Almost 60 years ago, the historian Richard Hofstadter described what he saw as the true goal of McCarthyism. “The real function of the Great Inquisition of the 1950s was not anything so simply rational as to turn up spies or prevent espionage,” he wrote, “or even to expose actual Communists, but to discharge resentments and frustrations, to punish, to satisfy enmities whose roots lay elsewhere than in the Communist issue itself.”

Likewise, in a much more recent book, “The Second Red Scare and the Unmaking of the New Deal Left,” the historian Landon R.Y. Storrs shows how conservatives used loyalty pledges to purge the federal bureaucracy of government officials “who hoped to advance economic and political democracy by empowering subordinated groups and setting limits on the pursuit of private profit.”

Verbatim excerpts follow:

The Red Scare [of the 1950s] is, in this view, less a sudden outburst of reactionary hysteria than a political project aimed directly at dismantling the New Deal order and ousting those who helped bring it into being, both inside and outside the federal government.

Without making a direct analogy between then and now, I think that this perspective is a useful one to have in mind as conservatives pursue yet another witch hunt against those they perceive as enemies of American society, using whatever state power they happen to have at their disposal. Both the crusade against “critical race theory” and the slanderous campaign against L.G.B.T.Q. educators and education are as much about undermining key public goods (and stigmatizing the people who support them) as they are about generating enthusiasm for the upcoming midterm elections.

To be clear, this isn’t some secret.
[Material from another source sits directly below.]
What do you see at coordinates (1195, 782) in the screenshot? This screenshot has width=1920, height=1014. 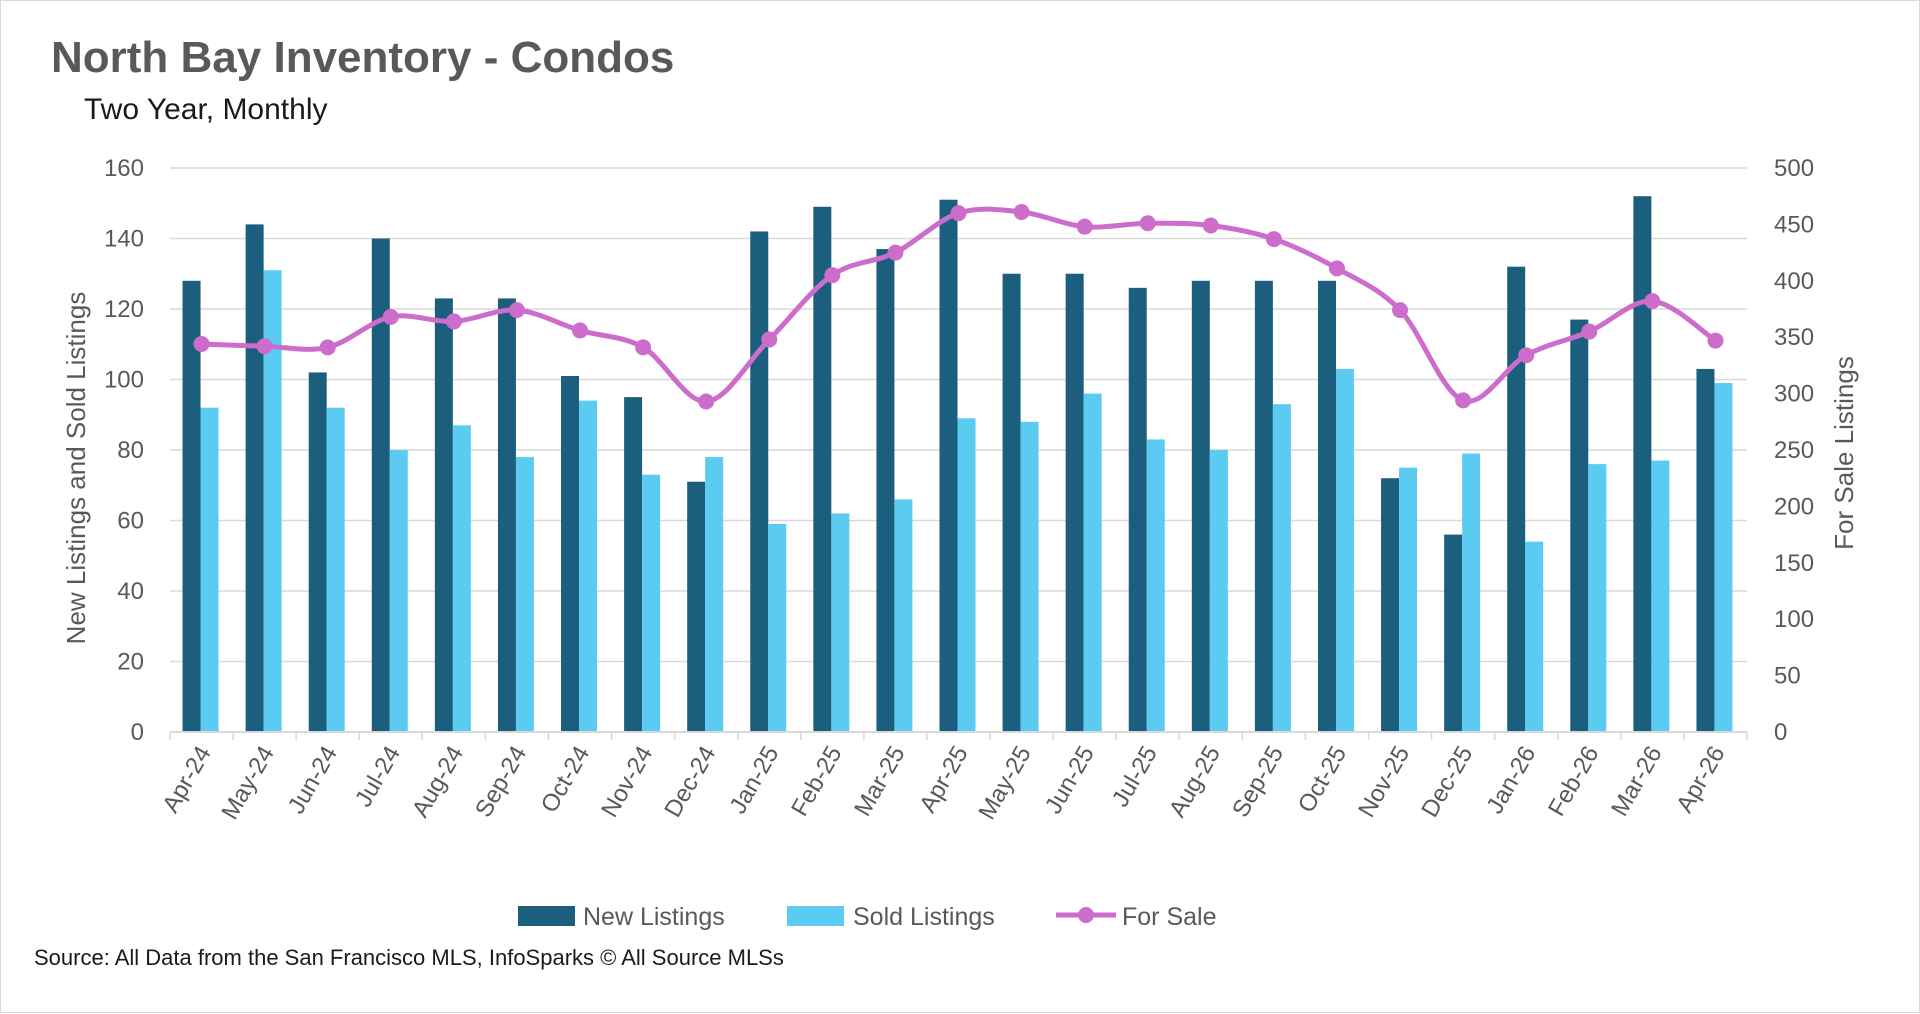 I see `x-tick-label: Aug-25` at bounding box center [1195, 782].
Christopher Rufo, a right-wing provocateur who helped instigate both the panics against “critical race theory” and against L.G.B.T.Q. educators in schools, has openly said that he hopes to destroy public education in the United States. “We are right now preparing a strategy of laying siege to the institutions,” he said last November in an interview with my colleague Michelle Goldberg. In a recent speech, delivered to an audience at the conservative Hillsdale College, Rufo declared that “to get universal school choice you really need to operate from a premise of universal public school distrust.”

It’s not subtle.

***

With few exceptions (most notably a Michigan state lawmaker who loudly criticized and condemned one of her Republican colleagues for accusing her of attempting to “groom” and “sexualize” kindergartners), the Democratic Party has been conspicuously quiet as these panics metastasized, even as one of them — the attack on teaching the history of race in the United States — helped deliver the Virginia governor’s mansion to Republicans.
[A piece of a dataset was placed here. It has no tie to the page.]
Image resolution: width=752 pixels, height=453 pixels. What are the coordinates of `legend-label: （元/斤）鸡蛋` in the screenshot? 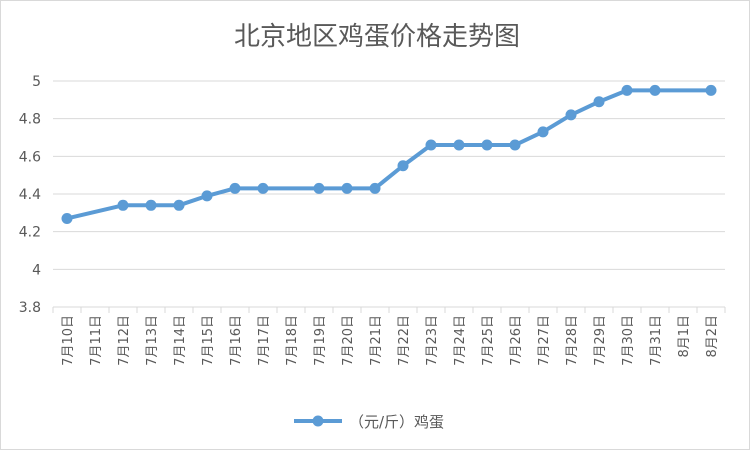 It's located at (396, 422).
The theory seems to be that Democrats can only lose if they engage this culture war, and that they’ll be on safer ground if they can deliver in Washington and run on their policy achievements without getting into the muck with Republicans.

Democrats have notably not delivered on many of their promises. The bulk of President Biden’s agenda is stalled in Congress, and the White House has been reluctant to the point of timidity when it comes to the use of executive orders to achieve its goals. But even if that were not the case, this posture toward the culture war would be a mistake. These are not just attacks on individual teachers and schools; they don’t stigmatize just vulnerable children and their communities; they are the foundation for an assault on the very idea of public education, part of the long war against public goods and collective responsibility fought by conservatives on behalf of hierarchy and capital.

These are not distractions to ignore; they are battles to be won. The culture war is here, whether Democrats like it or not. The only alternative to fighting it is losing it.